それを見た大島さんと部長は大層驚いていた。
「す、凄いね。君……」
「いえ。それよりも部長、火をどうぞ」
太陽さんはスッと指ごと種火を部長に差し出した。
「お、おう……」
部長は驚きながらも自らの紙煙草に火を点けて、少しばかり呆然としながらも大きな息と共に煙を吐き出した。
「ふぅー……お陰様で落ち着くよ」
部長は太陽さんに向けて微笑んだ。
「お役に立てたのなら何よりです」
「いやしかし本当に凄いね。今のは一体どんな手品だったんだい?」
「何を仰います。今のは魔法ですよ?」
その余りに当然とばかりに胸を張って言う太陽さんに部長は少し呆気に取られた様子だったが、彼に悪気が無いことを見抜いたようで少ししてから大口を開けて笑った。

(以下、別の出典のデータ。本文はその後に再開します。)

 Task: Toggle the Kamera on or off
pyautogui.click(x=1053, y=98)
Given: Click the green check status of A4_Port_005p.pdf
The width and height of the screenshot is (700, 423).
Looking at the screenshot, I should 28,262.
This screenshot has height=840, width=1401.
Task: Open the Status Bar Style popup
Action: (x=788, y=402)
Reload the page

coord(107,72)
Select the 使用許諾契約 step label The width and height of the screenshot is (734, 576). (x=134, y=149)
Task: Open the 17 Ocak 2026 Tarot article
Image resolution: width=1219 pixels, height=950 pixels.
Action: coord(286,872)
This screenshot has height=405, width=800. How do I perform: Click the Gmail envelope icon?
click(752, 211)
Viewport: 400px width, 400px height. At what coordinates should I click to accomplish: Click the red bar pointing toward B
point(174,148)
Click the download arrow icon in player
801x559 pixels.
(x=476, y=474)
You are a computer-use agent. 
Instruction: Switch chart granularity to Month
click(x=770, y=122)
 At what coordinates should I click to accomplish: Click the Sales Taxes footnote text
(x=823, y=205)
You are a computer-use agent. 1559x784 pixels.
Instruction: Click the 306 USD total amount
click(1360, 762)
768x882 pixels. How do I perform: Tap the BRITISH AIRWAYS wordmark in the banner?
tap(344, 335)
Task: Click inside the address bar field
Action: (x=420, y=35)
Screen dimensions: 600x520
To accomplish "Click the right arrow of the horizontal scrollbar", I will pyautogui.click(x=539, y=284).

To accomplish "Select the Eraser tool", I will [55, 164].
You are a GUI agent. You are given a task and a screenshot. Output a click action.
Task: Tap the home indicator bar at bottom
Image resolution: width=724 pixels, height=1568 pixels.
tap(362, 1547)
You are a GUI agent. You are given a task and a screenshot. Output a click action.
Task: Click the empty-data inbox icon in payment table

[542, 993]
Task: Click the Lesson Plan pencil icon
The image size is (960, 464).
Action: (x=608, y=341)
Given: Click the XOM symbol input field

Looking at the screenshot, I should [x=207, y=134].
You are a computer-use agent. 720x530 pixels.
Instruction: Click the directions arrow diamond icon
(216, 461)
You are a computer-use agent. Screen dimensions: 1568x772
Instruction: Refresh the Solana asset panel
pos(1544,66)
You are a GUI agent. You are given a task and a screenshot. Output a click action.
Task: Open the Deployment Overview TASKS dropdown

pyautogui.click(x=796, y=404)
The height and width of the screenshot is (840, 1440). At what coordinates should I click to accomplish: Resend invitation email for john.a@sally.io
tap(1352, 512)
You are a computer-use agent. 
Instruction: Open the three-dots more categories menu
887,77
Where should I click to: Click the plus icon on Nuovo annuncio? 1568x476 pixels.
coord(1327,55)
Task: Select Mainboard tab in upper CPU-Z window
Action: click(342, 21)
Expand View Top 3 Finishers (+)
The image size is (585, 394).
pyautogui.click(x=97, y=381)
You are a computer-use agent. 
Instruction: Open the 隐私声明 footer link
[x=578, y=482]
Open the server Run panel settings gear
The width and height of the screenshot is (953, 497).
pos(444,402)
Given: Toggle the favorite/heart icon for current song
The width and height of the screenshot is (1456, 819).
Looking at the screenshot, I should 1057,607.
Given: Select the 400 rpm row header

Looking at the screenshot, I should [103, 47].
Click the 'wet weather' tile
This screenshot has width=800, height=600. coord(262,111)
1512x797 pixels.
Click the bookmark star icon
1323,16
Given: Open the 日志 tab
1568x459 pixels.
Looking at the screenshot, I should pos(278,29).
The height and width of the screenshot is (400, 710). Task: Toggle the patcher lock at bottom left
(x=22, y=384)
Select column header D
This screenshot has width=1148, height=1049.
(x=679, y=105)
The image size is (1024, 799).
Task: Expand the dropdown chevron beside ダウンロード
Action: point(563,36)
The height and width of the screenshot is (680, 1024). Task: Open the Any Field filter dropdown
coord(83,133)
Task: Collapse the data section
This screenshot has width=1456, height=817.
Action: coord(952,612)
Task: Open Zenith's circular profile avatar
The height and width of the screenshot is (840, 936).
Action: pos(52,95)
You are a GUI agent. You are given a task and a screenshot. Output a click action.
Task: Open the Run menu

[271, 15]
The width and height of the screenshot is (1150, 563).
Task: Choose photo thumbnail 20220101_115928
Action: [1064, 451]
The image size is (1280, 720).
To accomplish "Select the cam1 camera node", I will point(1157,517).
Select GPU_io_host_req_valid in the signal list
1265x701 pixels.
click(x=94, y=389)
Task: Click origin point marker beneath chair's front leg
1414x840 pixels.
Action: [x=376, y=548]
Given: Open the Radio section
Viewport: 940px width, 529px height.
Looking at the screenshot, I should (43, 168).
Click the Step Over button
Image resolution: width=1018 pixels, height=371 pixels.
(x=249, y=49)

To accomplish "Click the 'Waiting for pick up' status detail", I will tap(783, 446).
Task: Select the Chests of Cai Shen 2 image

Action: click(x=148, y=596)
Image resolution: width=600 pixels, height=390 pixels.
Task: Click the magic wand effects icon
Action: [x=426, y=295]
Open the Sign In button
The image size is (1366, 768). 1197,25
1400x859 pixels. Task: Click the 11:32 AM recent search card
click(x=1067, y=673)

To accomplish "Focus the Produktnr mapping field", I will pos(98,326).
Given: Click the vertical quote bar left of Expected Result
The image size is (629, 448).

「そうか、そうだったね! これは聞いた私が野暮だったようだ。失礼失礼……そうか魔法か」
「ご理解頂けて幸いです」
「いや、君は面白いな。何処の所属だい?」
「僕は営業部の小泉太陽と申します」
「ああ、細内部長のところね……ん、待てよ? 最近聞いたな、その名前」
「あ……申し訳ありません。もしかしたら先日の強盗騒ぎで会社にはご心配をお掛けしてしまったかも知れませんので……」
太陽さんは申し訳無さげに申し出たのだが。
「ん! そうか! 君だったのか!」
部長は一気に上機嫌になって太陽さんの肩を何度か叩いたのだった。
「はい……その節は大変申し訳ありませんでした」
「いやいや、構わんよ! 物凄い大捕物だったそうじゃないか! 道行く人からもね、あの件は大事にしないでくれって会社に連絡が入ったくらいなんだ」
「え……そんなことになっていたんですか?」
「いや凄いの何の。一方的な暴力にも屈せず機転を働かせて毅然と解決したとあっては会社のイメージも良かったみたいでねぇ」
「とんでもありません」
「思い出した。それだけじゃないんだ、細内部長とはゴルフ仲間でね。最近やけに伸びてきた優秀な社員がいると聞いていたんだ」
「お恥ずかしい限りです」
「こうして会ってみて解ったよ。優秀なだけでなく正義感に溢れユーモアもある。そうか、こんな社員が我が社にもいたのか……」
「部長、そのくらいで……」
太陽さんは流石に同僚の前で馴れない褒められ方をして気恥ずかしくなった様子だった。
「わはは、鼻にも掛けないか。良いじゃないか。是非一緒に仕事をしてみたいものだよ」
「そうなれるよう努力します」
「うん。もし君にその気があるなら私も考えてみようかと思うんだが……」
「ありがとうございます。大変光栄です」
「そうか、それは良かった……それなら是非君には次の人事を楽しみにしていて欲しいものだね」
「はい! ありがとうございます!」
太陽さんはハキハキと答えていた。
それを聞いて部長も大層満足そうに深く頷いたのだった。
「うんうん。私としてもここで君と出会えて良かったよ。とても楽しかったしね……今度はこっそりと私にも魔法を教えておくれよ?」
そんな風に話しながら、部長は太陽さんに握手を求め、しっかりと彼の名前を覚えた様子で喫煙室を去って行った。
その場に残され、まるで台風が過ぎ去った後であるかのように暫し呆然とする太陽さんと大島さんであったが、やがて大島さんがその口を開く。
「小泉……お前、なんて奴だよ……」
大島さんの彼を見る目は、完全に一目置いている目になっていた。
だがそれは彼の当然の評価である。
ようやく周りがそれに気付き始めただけのことなのだ。
私は、太陽さんが順調に会社での評価を高めて行くことが自分のことのように嬉しかった。
この話はこの後大島さんからすぐに周りに広がって、太陽さんはまた周囲から持て囃されることになった。
すっかり職場の中心的立ち位置に収まった太陽さんはそれからも調子を崩すことなく毎日の仕事をこなし、そしてようやく、その週を終えることとなった。
そう、いよいよ週末。
私と、そして太陽さんの本命となる天川さんとのデートが待っているのであった。